> _Aim of the exercise_
State the number of lines in these records holding "agent". Say nothing more.

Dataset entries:
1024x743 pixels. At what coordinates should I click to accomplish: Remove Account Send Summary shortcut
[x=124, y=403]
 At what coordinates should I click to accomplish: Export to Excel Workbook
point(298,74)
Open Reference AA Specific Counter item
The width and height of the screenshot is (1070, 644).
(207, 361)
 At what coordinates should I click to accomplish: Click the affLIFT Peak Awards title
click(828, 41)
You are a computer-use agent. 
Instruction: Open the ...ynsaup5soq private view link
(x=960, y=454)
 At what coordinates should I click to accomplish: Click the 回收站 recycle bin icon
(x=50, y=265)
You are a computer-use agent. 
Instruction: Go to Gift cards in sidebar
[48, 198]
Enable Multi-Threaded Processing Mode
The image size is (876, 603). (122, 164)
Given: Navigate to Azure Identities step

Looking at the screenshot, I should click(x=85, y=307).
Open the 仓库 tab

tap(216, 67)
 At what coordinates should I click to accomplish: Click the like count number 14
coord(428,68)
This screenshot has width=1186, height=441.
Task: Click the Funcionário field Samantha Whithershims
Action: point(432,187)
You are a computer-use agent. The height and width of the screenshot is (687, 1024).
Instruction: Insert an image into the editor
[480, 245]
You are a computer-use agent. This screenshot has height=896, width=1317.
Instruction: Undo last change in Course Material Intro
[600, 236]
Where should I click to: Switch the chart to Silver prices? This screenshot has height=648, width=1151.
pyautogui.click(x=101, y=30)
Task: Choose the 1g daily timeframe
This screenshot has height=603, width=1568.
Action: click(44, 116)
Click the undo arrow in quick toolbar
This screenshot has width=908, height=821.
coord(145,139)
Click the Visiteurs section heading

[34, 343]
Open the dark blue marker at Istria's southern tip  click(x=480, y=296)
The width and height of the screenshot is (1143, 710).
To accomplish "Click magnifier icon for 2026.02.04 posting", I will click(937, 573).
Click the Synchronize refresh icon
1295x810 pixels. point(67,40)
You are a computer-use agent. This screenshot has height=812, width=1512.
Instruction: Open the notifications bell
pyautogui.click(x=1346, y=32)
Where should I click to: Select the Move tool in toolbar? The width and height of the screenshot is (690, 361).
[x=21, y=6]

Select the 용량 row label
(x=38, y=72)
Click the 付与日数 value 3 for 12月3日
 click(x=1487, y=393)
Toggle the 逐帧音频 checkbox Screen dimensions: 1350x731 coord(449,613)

> _Exercise result_
5